Play It Like a Man (Un été viril)
Dir. Laurent Lunetta
Laurent Lunetta writes and directs this hard-hitting short which sees two fifteen year old footballers uncover that their coach is taking photos of them to fulfil his voyeuristic desires when they discover his mobile phone. Confused and filled with rage by what they discover, the pair begin a path of destruction in the coach’s home. Whilst Lunetta’s short explores the boys heading towards adult life – shown in scenes of them spying on people at a nudist beach – the boys are unprepared for the adult nature of their coach’s behaviour, with both young actors doing an excellent job at capturing their confused rage. The short tackles uncomfortable territory and Lunetta does not shy away from exploring some brutal realities. There is an impressive sense of character development that goes into the short film, capturing the fury pf these boys teetering on young adulthood.
Dir: Peter Lee Scott
British short Colours from Peter Lee Scott tackles homophobia in grassroots level football as a team lead by a brutish captain, uncover that Tom – one of their players – is gay. Tom’s teammate and close friend Adam is forced with the dilemma of falling into line and excommunicating his friend or standing up for what he truly feels is right. Colours does not shy away from capturing the insecurities some straight men feel when faced by a gay man who is their equal – in this case, star footballer Tom is a threat to the unpleasant team captain. Peter Lee Scott gives an insight into some of the fears and anxieties gay footballers face – Tom even attempting to distance his boyfriend from games to avoid suspicion from his teammates. This empathetic tale gains a further human angle from the character of Adam – attempting to decide whether to support Tom or potentially make himself a target by defending him. Colours is an effective short film that reminds us there is still much work to be done to support positive queer representation in major leagues and grassroots football.

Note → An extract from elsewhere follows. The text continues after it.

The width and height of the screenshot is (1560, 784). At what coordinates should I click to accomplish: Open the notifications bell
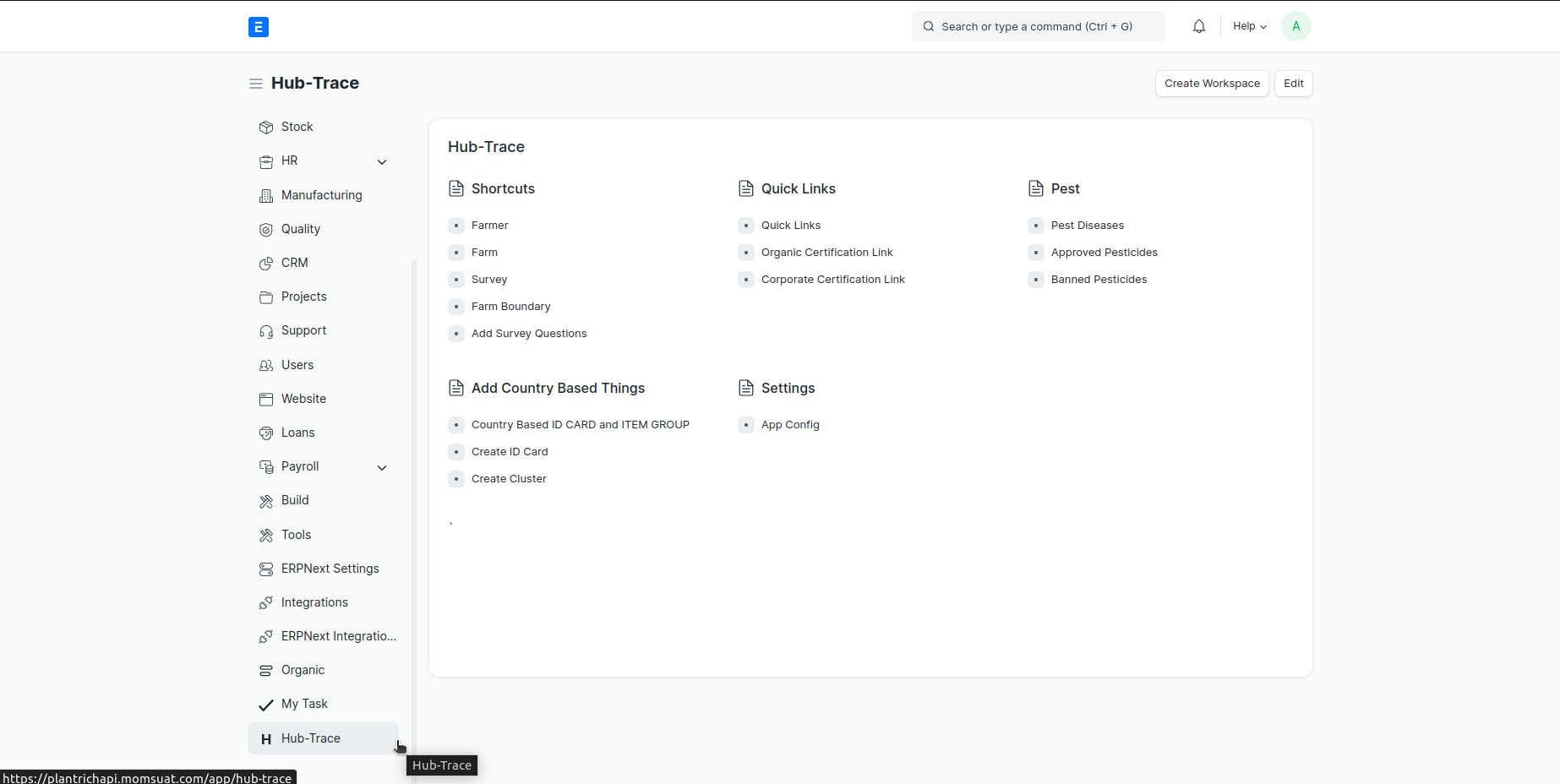1198,25
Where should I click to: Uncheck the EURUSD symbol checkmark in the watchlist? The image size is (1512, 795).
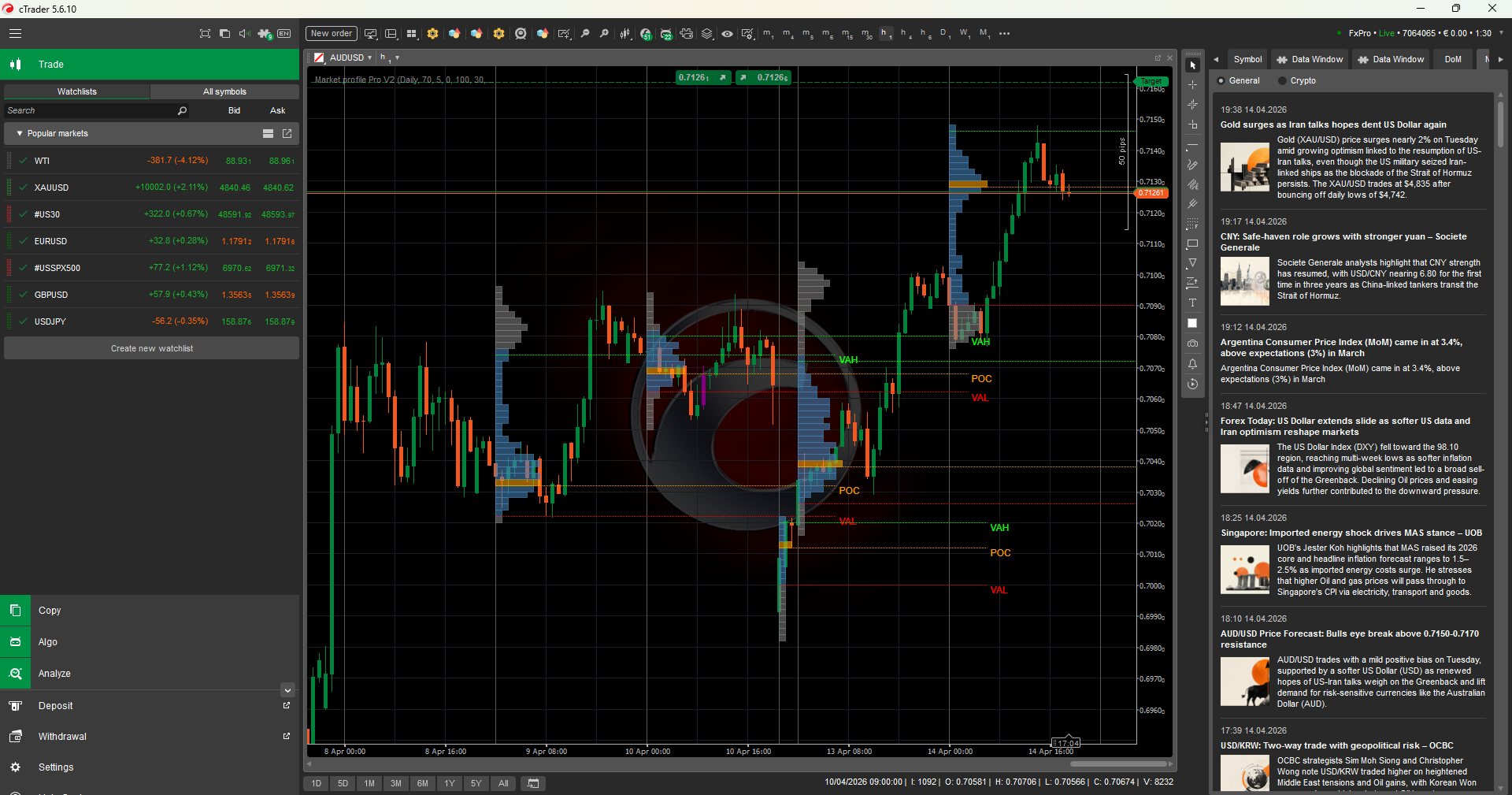pos(21,241)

Through the Fields (Passer les champs)
Dirs: Fabien Cavacas, Camille Melvil
The jewel in the crown of Strikes and Defenders is Through the Fields from filmmakers Fabien Cavacas and Camille Melvil. This character study of two brothers – seventeen year old and gay Theo (Pierre Prieur) and Lucas (Maxime Taffanel) his straight twenty-two year old brother. Theo has confided his sexuality to his older brother who is accepting, but still coming to terms with this – something heightened when Theo confesses that he is meeting up with an older man who he has met online. Through the Fields takes us on an engaging narrative journey where initially Lucas is somewhat uncomfortable with his brother’s sexuality – as showcased in his discomfort when a teammate begins casually flirting with his brother Theo. This discomfort continues when Lucas discovers that Theo plans to meet an older man online, despite him suggesting it is a bad idea. When this meeting does not go as planned, Lucas is faced to confront any potential discomfort head on and be there to support his younger sibling. This tale of brotherly love is an impressive one that shines through emotive yet natural performances from Prieur and Taffanel, sensitive direction from Cavacas and Melvil, and a subtle narrative journey at its core.